_Set task_
Copy everything from the line containing "This screenshot has" down to the end of the entries, including the request, but scale each coordinate in the answer by 0.25 and round to a whole number, with halves going up. Omit the pictures from your answer.

━━ Data lines

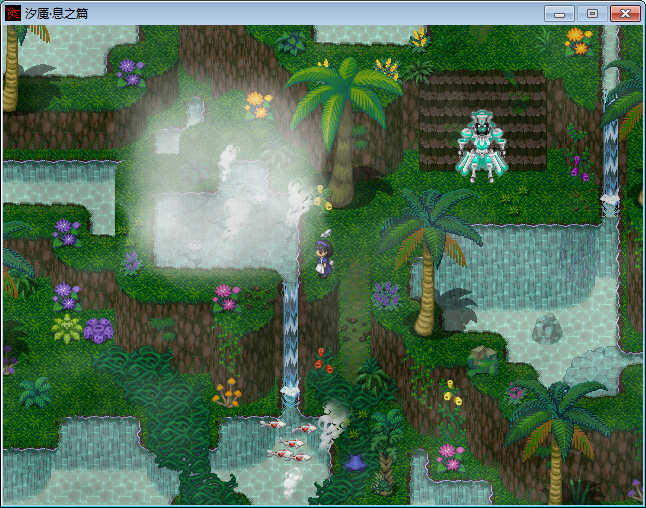Click the white-teal armored robot figure
Screen dimensions: 646x508
click(x=481, y=146)
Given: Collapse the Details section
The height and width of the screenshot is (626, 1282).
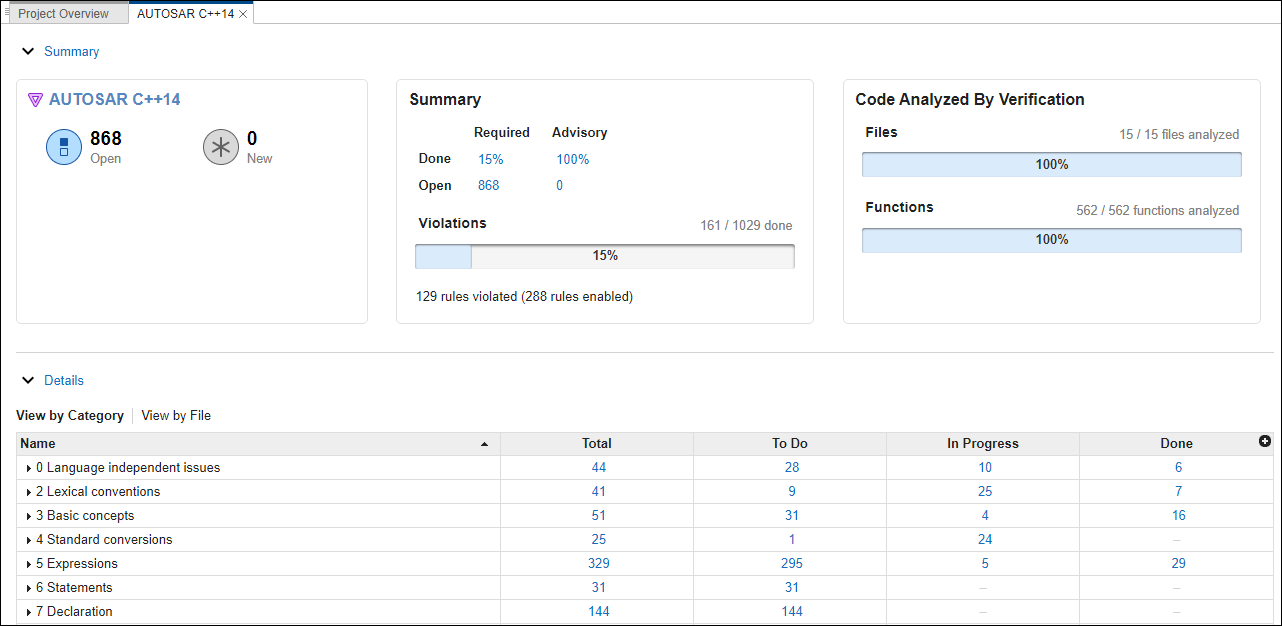Looking at the screenshot, I should tap(29, 380).

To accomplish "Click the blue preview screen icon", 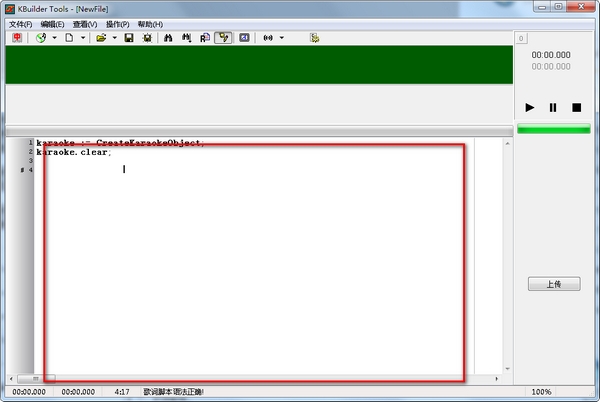I will click(x=244, y=38).
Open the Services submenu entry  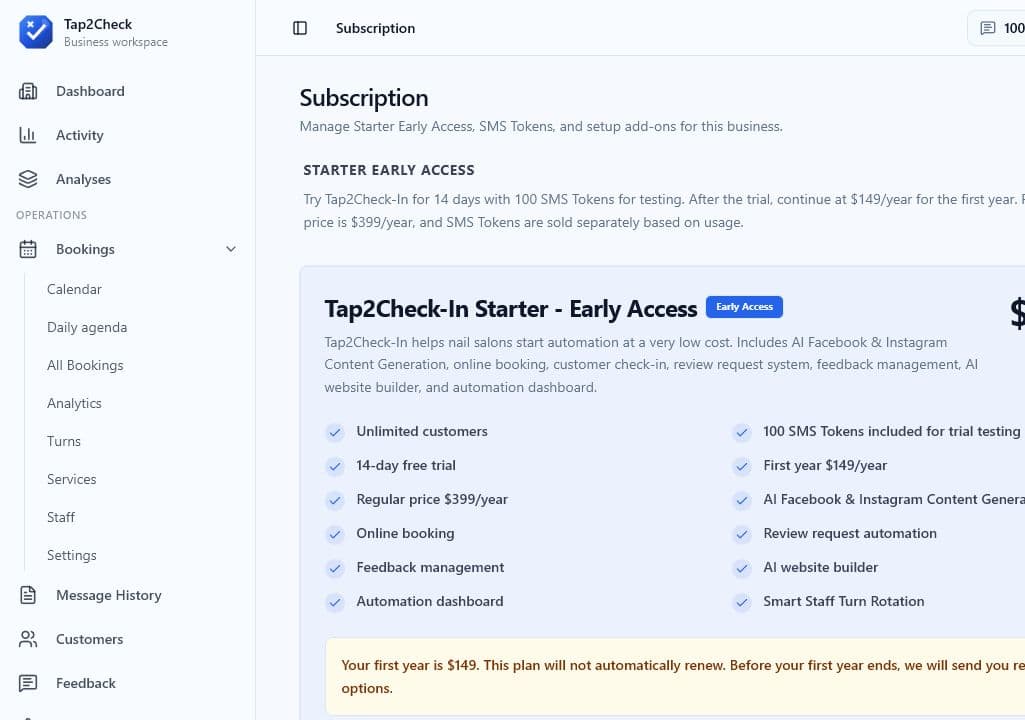[x=72, y=479]
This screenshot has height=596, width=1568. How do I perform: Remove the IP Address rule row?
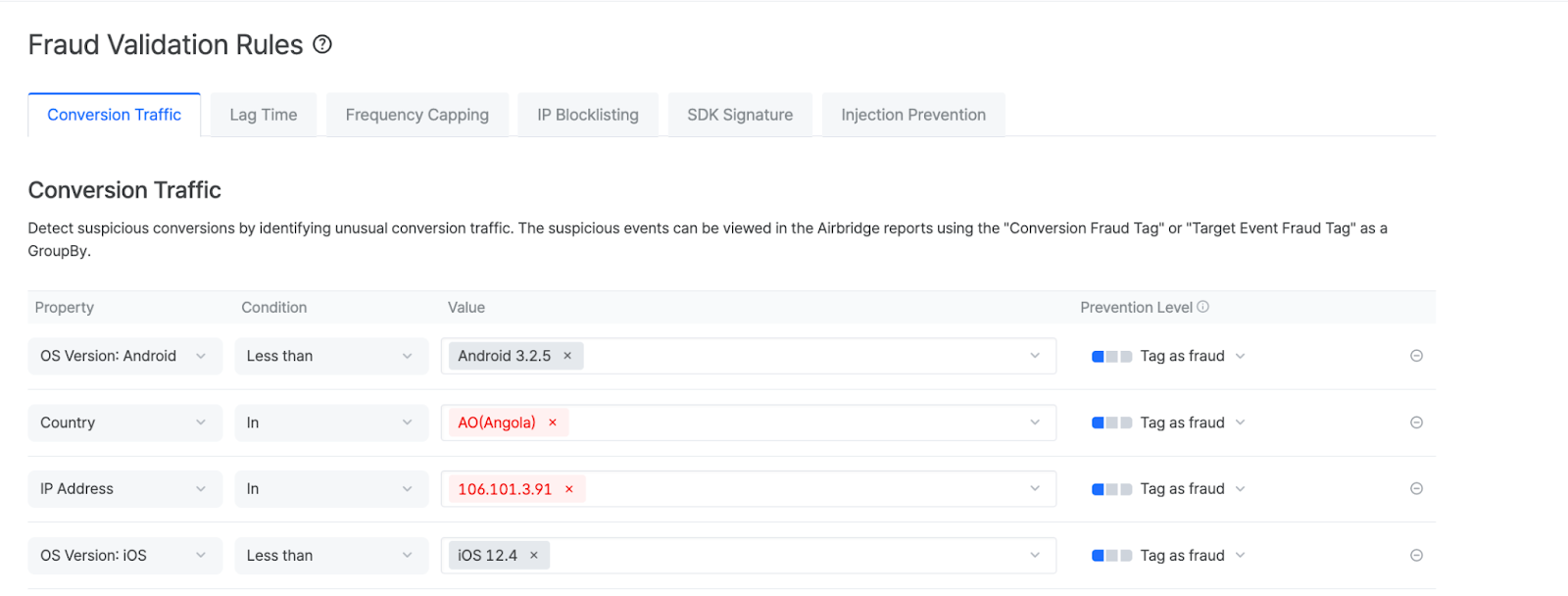[x=1416, y=488]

━━━━

_Output for this exercise_
This screenshot has height=596, width=1568. How do I perform: Remove the IP Address rule row?
[x=354, y=122]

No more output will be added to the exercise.